## Data
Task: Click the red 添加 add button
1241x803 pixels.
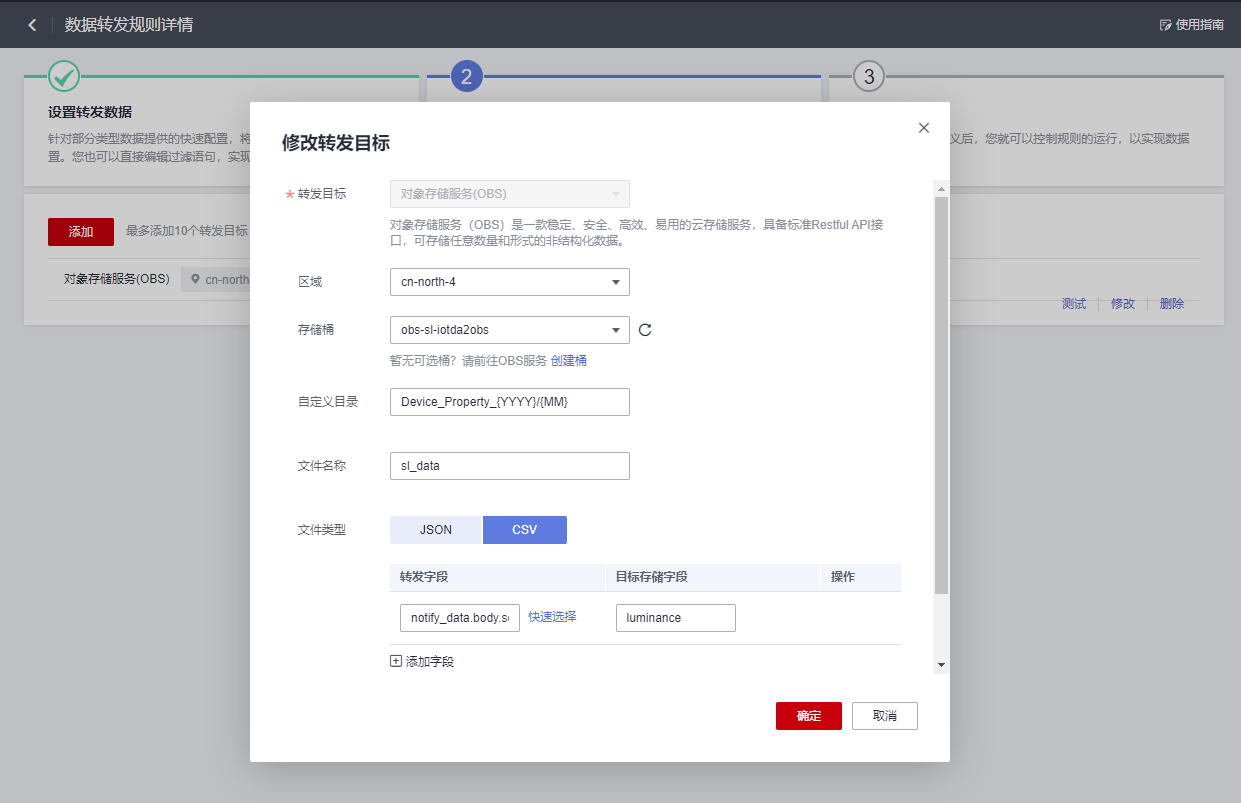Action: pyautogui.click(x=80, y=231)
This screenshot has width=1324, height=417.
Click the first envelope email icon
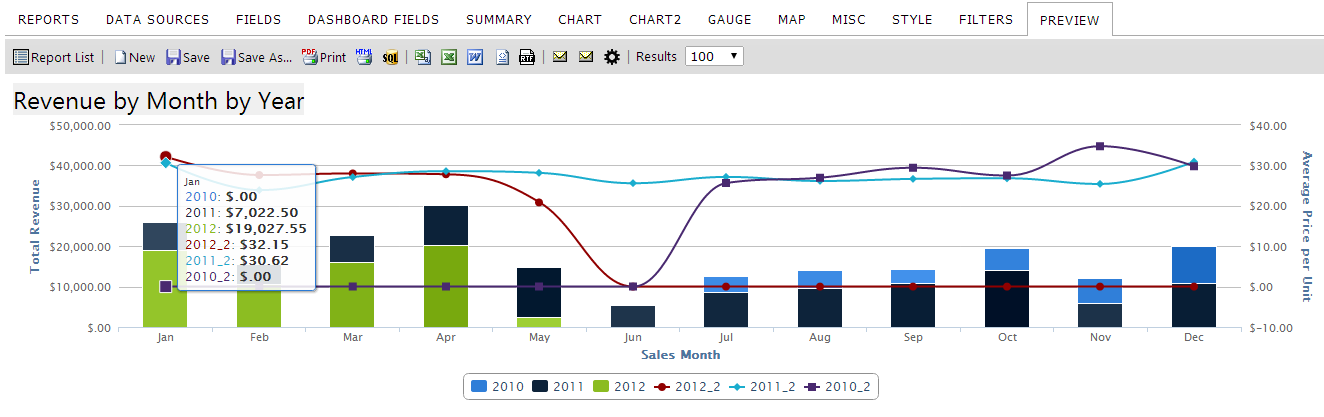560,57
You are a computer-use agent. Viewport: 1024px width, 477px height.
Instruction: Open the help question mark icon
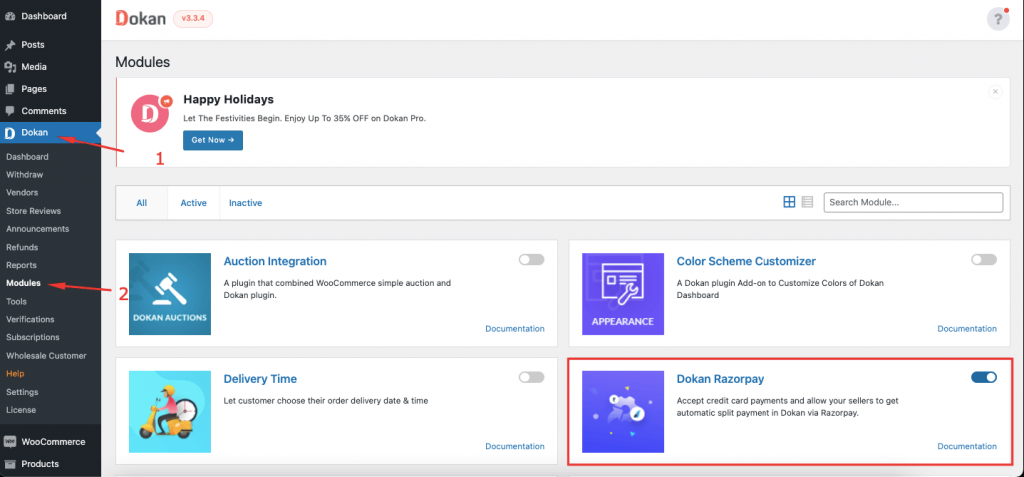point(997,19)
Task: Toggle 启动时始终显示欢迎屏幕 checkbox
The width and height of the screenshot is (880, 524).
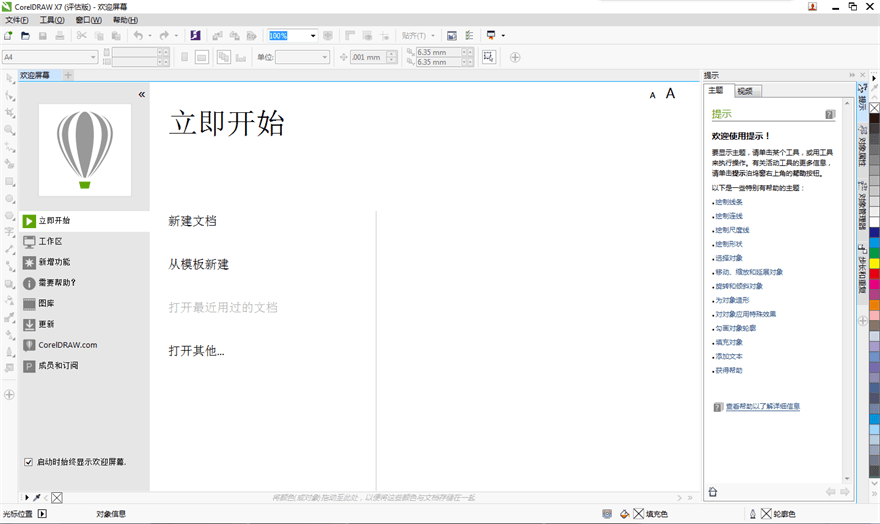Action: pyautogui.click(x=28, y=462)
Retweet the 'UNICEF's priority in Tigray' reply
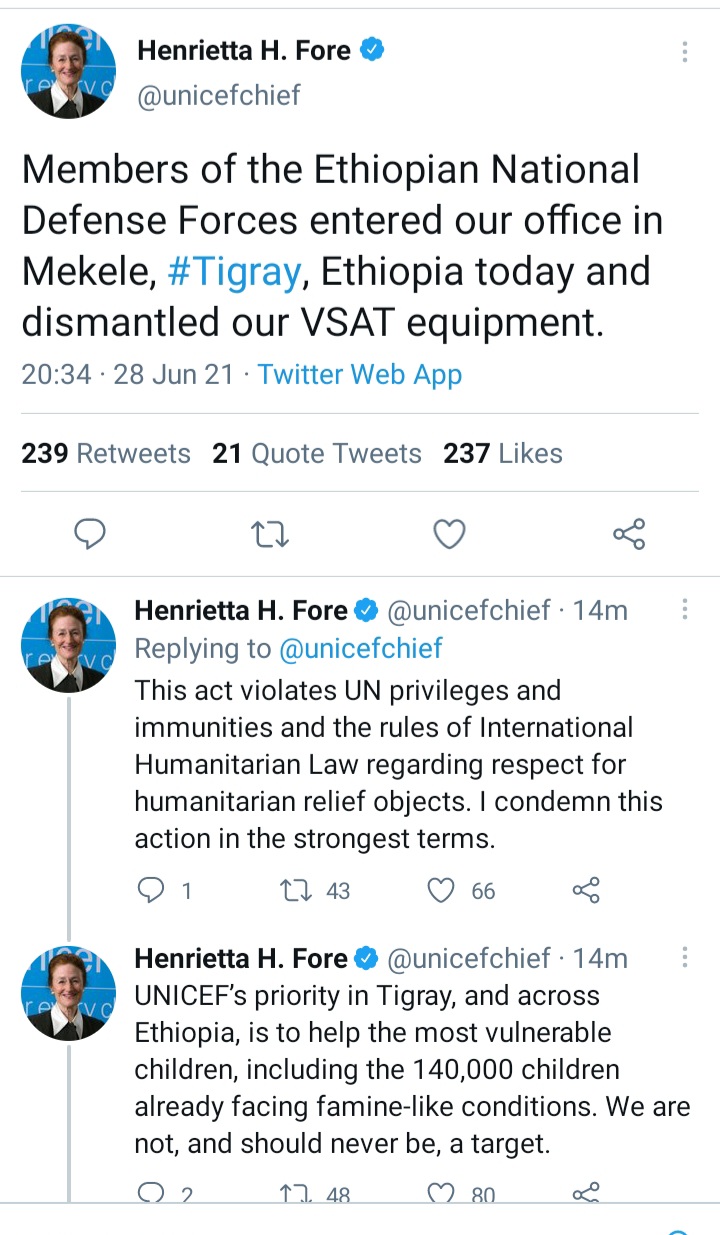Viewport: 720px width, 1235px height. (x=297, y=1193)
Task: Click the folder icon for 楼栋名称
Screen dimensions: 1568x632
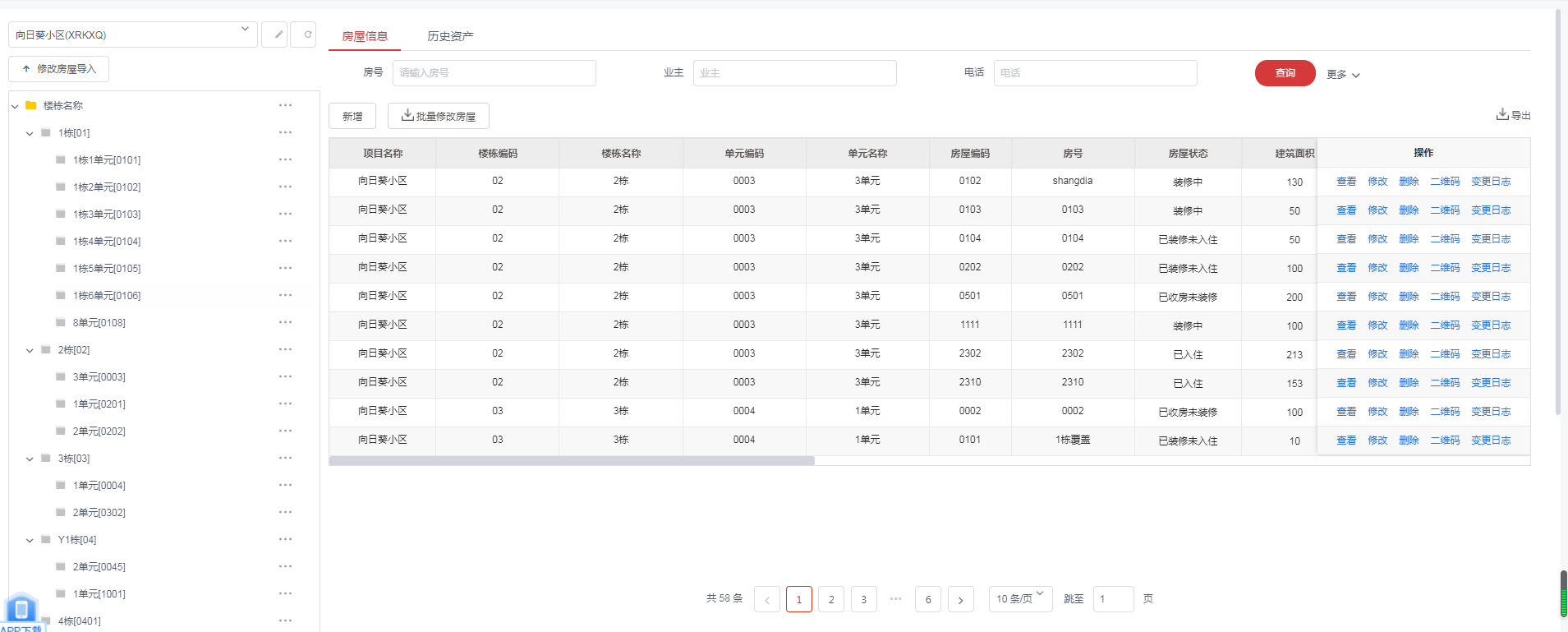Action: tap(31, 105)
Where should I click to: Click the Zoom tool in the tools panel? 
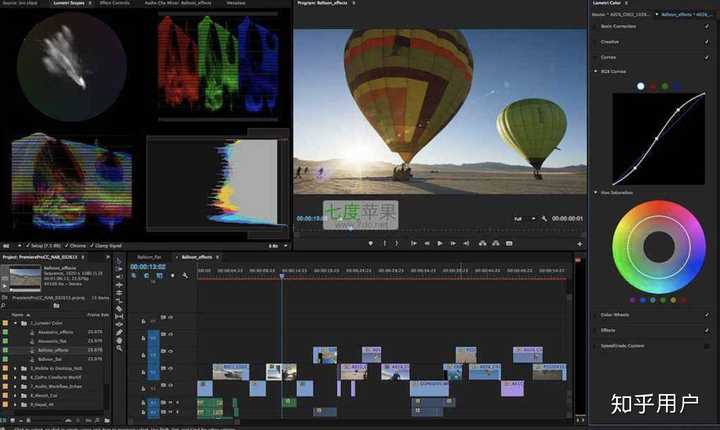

## Task to complete
Your copy should hold only the lines from the one containing "Task: Toggle 启动时始终显示欢迎屏幕 checkbox" through the last line of the listing, both included, retyped exactly and free of pictures.

## Exercise output
Task: Toggle 启动时始终显示欢迎屏幕 checkbox
The width and height of the screenshot is (880, 524).
Action: pyautogui.click(x=28, y=462)
Retweet the 'UNICEF's priority in Tigray' reply
Viewport: 720px width, 1235px height. (x=297, y=1193)
Task: Click the folder icon for 楼栋名称
Screen dimensions: 1568x632
Action: tap(31, 105)
Where should I click to: Click the Zoom tool in the tools panel? 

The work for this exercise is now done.